THE PROBLEM
What lines in the material hold the string "below"? Copy out each of them.

MATERIAL PROVIDED
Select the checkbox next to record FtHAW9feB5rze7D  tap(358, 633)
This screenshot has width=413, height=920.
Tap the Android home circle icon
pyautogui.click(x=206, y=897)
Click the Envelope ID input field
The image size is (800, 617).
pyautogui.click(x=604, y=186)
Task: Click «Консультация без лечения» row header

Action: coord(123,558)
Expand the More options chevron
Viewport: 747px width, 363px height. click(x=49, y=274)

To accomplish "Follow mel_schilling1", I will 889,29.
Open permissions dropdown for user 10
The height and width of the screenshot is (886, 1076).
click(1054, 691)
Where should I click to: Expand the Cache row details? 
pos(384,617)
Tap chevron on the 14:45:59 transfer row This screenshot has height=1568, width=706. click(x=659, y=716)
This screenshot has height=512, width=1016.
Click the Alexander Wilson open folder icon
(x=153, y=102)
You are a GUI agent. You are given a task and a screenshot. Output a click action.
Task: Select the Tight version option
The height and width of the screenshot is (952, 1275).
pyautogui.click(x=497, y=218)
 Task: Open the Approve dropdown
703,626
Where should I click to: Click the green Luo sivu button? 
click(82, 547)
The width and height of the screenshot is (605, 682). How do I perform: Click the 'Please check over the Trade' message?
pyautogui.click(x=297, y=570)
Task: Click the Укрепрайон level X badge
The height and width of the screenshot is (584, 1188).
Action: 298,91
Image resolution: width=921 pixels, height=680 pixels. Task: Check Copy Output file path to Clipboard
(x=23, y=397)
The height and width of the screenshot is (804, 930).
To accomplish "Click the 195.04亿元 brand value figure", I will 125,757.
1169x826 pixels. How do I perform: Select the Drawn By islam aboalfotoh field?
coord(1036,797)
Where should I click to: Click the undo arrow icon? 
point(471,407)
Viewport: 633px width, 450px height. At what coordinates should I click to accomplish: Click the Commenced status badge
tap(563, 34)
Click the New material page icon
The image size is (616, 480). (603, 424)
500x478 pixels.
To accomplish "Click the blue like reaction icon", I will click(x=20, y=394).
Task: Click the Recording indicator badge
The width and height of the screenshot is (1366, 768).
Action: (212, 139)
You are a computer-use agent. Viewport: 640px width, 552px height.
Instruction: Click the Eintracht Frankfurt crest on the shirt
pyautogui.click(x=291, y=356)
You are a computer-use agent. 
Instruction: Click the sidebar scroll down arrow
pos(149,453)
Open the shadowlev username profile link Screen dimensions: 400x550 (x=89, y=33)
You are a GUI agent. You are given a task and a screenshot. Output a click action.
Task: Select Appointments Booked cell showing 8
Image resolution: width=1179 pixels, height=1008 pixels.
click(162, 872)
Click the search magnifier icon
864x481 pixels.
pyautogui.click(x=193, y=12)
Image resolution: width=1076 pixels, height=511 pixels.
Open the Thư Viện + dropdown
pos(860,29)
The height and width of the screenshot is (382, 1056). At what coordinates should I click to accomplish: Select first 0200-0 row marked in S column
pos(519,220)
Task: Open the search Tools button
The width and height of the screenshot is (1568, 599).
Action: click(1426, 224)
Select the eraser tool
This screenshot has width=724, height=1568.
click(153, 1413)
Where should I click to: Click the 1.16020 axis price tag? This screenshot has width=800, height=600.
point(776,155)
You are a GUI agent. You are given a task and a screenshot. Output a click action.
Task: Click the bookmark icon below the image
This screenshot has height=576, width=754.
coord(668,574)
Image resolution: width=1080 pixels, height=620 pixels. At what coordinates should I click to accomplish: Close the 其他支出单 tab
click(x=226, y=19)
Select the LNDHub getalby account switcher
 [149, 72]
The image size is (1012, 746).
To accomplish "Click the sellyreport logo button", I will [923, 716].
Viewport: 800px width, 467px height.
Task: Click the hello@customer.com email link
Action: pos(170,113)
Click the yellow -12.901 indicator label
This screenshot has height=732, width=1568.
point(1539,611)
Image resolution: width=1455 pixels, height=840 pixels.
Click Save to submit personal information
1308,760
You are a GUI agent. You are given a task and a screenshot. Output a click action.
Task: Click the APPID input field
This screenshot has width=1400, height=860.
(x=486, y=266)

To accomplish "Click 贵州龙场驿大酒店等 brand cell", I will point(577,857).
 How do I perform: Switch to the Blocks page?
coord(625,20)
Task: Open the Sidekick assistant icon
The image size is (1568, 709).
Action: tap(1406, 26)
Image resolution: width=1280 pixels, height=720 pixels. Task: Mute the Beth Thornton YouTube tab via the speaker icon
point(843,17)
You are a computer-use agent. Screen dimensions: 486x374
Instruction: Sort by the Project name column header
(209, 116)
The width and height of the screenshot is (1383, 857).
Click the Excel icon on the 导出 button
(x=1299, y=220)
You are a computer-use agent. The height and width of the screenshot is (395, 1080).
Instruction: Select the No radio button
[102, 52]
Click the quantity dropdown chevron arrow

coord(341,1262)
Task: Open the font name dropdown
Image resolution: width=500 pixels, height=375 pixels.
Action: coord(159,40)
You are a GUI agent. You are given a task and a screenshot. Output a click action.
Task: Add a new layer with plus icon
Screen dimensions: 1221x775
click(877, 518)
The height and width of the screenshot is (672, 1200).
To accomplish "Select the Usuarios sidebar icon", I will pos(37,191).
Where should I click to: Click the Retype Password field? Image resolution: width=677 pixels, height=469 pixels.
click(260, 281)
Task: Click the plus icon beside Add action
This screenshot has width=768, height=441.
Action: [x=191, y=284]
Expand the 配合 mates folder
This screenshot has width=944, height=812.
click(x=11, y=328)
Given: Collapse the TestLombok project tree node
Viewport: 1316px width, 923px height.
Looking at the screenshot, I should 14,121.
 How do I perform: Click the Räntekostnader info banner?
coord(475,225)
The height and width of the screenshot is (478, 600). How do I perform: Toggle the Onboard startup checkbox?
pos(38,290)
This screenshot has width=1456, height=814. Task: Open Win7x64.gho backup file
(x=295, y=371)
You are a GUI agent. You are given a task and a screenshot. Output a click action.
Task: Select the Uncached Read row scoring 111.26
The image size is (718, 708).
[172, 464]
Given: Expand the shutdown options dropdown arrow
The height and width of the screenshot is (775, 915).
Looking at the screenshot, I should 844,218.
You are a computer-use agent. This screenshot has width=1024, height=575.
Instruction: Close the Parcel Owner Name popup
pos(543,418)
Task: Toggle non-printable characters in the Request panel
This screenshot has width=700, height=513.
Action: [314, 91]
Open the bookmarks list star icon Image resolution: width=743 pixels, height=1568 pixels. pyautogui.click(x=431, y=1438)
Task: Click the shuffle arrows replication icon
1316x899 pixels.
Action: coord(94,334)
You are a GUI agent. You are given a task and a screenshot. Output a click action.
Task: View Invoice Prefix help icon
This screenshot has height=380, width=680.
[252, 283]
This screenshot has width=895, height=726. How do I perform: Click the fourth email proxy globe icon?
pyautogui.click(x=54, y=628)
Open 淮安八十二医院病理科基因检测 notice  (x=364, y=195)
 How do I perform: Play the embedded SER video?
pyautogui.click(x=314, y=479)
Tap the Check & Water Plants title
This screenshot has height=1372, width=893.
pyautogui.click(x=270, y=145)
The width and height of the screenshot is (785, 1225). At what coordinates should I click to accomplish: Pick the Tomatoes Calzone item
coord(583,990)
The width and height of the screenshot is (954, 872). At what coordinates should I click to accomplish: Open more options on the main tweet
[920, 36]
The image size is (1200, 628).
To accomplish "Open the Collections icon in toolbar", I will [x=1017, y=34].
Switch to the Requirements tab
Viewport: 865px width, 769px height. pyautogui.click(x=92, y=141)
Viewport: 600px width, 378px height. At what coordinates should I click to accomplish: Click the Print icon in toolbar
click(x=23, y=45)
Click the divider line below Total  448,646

OUTPUT
Task: Click the bookmark icon below the image
Click the divider line below Total  448,646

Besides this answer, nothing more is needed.